(Stored records)
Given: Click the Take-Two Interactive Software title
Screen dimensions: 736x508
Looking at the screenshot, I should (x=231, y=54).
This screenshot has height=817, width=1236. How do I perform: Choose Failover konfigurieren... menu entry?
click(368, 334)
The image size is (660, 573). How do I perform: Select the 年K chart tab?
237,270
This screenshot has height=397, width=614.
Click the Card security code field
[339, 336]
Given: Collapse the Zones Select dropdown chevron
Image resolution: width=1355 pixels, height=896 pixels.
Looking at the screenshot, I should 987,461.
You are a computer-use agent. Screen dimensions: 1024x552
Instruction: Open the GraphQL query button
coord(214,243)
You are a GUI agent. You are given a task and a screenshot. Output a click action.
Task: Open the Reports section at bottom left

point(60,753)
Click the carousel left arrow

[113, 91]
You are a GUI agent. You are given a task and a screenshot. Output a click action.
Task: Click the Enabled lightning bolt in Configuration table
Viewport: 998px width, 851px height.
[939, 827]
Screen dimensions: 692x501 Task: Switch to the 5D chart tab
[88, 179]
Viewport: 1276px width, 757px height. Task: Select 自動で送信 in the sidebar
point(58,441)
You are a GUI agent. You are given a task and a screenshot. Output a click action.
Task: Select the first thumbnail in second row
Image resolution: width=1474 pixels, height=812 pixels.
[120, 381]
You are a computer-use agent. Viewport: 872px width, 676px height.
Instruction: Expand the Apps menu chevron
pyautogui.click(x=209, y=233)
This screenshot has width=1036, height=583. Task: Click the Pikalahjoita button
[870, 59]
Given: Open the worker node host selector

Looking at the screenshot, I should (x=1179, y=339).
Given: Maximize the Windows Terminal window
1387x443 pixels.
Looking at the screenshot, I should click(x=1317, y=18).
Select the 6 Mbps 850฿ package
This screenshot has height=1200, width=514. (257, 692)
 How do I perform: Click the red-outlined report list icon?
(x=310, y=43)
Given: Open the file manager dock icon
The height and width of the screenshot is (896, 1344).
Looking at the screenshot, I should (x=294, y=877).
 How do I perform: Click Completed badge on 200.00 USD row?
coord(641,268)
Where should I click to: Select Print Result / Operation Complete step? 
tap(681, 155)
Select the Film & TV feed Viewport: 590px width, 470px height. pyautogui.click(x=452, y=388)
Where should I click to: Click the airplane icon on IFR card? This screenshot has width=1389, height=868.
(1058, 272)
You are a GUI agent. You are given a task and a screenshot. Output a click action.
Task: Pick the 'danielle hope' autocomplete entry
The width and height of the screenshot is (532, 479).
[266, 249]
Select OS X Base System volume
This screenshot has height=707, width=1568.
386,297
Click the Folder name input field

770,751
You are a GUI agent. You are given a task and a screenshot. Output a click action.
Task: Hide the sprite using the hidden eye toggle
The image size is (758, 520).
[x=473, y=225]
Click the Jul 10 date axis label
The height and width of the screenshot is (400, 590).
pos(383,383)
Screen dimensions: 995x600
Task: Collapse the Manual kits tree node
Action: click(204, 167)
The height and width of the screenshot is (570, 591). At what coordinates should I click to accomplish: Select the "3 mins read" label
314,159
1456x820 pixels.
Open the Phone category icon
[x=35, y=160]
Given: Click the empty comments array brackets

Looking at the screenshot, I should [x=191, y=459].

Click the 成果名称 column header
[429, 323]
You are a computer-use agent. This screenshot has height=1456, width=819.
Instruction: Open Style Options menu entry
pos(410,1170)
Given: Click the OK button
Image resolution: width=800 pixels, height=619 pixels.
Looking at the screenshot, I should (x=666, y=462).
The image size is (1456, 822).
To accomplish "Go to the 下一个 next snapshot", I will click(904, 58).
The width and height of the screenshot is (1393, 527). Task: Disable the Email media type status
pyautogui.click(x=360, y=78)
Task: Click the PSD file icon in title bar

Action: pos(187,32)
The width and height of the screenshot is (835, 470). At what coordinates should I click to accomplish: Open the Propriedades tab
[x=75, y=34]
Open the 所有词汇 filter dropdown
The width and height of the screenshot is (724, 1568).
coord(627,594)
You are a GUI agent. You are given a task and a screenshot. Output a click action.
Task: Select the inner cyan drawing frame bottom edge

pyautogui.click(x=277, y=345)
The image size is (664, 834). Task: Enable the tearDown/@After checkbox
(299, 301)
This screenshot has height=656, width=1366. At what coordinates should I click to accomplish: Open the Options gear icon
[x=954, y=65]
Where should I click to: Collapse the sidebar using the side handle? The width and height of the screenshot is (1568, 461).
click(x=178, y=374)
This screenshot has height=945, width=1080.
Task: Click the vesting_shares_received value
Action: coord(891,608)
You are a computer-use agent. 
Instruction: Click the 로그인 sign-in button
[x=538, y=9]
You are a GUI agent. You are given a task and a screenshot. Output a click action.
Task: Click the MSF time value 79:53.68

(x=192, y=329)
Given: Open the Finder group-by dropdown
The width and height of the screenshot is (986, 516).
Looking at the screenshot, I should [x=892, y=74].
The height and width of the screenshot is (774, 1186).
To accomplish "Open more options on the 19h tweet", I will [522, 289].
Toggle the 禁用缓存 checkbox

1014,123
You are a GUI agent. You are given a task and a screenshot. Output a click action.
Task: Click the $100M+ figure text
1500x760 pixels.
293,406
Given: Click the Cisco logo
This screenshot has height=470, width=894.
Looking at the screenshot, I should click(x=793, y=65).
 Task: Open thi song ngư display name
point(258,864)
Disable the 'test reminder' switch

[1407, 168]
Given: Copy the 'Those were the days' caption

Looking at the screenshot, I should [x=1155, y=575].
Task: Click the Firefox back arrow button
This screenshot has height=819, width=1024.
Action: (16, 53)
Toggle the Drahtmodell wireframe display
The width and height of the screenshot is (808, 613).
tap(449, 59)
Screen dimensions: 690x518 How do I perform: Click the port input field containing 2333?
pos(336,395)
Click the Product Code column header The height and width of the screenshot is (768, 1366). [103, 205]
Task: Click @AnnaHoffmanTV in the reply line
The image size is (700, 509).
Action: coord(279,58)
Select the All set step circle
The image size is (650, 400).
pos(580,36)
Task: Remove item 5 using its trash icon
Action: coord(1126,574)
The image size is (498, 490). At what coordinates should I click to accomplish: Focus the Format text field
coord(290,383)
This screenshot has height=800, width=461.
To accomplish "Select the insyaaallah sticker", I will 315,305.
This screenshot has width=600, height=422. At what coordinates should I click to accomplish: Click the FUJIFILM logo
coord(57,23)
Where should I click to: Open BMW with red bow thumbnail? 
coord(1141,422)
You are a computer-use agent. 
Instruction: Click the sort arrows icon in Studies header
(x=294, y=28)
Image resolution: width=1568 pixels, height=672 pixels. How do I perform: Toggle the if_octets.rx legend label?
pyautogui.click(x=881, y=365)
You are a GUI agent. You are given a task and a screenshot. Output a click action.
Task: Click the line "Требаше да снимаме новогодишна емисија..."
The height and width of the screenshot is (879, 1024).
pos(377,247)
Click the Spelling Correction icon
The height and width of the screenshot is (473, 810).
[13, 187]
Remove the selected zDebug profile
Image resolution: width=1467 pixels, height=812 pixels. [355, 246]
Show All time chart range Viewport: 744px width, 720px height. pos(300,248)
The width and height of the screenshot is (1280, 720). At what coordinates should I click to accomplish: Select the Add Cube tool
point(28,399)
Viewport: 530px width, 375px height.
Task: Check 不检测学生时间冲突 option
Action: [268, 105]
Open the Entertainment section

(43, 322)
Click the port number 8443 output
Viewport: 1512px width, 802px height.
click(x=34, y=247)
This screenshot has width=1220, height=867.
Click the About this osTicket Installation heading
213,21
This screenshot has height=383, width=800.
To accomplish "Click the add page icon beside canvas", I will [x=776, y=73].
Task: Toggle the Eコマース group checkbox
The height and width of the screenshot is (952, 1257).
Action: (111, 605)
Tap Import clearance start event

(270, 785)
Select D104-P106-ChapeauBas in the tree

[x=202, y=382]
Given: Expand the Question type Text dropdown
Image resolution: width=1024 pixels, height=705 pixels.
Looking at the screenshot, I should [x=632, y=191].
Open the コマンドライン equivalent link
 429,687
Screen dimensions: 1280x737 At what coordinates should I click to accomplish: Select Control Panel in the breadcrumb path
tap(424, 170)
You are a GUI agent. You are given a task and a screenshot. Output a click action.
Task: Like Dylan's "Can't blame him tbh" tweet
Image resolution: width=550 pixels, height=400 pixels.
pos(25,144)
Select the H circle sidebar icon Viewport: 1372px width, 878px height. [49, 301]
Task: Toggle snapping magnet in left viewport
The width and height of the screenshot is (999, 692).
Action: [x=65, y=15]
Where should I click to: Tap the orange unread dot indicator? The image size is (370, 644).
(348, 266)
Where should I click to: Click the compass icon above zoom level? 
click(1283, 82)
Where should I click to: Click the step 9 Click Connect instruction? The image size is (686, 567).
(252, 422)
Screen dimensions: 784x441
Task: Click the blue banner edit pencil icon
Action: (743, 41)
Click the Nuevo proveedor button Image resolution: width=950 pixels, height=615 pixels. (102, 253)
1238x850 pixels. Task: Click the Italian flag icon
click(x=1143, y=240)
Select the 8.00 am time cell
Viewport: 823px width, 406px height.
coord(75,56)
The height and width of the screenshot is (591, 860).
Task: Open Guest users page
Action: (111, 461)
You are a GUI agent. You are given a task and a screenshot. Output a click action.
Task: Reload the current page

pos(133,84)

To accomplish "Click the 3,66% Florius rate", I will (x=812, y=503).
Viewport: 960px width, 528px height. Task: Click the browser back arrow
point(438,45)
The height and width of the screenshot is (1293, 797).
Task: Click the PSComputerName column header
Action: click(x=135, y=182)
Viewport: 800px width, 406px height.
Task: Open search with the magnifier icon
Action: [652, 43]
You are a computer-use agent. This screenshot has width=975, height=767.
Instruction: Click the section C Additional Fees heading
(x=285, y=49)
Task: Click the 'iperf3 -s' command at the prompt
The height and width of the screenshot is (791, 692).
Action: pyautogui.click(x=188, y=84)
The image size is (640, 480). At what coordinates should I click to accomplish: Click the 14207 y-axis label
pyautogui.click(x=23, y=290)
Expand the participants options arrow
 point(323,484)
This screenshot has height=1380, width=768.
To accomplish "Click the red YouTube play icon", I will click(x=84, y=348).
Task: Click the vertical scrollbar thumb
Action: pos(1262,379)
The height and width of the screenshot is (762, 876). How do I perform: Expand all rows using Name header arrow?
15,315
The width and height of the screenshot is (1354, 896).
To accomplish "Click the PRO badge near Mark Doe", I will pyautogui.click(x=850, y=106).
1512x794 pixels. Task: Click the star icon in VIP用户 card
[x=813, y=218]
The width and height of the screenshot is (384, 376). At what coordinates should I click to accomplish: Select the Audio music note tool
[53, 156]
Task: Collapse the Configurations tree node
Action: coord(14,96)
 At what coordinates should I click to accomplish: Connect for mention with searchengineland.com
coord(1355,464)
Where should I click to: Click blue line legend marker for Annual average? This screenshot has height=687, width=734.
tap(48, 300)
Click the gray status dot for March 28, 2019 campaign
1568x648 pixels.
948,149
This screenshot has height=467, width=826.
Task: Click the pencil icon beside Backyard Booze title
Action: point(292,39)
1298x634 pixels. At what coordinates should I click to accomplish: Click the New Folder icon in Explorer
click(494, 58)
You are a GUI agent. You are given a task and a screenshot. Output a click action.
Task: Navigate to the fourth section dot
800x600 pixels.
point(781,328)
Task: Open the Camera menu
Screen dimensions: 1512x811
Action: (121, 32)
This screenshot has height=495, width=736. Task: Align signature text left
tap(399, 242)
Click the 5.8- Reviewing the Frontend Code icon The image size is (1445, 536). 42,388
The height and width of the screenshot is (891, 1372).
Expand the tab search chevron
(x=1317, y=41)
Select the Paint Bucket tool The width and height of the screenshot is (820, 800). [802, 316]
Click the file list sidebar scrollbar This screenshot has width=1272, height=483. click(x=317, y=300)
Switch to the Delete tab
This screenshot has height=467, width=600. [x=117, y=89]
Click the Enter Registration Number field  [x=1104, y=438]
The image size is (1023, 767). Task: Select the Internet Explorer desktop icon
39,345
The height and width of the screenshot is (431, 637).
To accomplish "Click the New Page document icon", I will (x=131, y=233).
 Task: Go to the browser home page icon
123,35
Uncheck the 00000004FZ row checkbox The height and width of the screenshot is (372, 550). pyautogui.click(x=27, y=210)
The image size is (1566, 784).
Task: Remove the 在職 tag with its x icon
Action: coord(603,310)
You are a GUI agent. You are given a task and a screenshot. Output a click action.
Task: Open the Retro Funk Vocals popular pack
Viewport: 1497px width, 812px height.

**CHALLENGE**. Substitute "title" for "heading" in the lines from the one containing "has width=975, height=767." through the one containing "Action: pyautogui.click(x=188, y=84)", and reproduce only those lines with everything else unchanged.

**SOLUTION TO THIS EXERCISE**.
You are a computer-use agent. This screenshot has width=975, height=767.
Instruction: Click the section C Additional Fees title
(x=285, y=49)
Task: Click the 'iperf3 -s' command at the prompt
The height and width of the screenshot is (791, 692).
Action: pyautogui.click(x=188, y=84)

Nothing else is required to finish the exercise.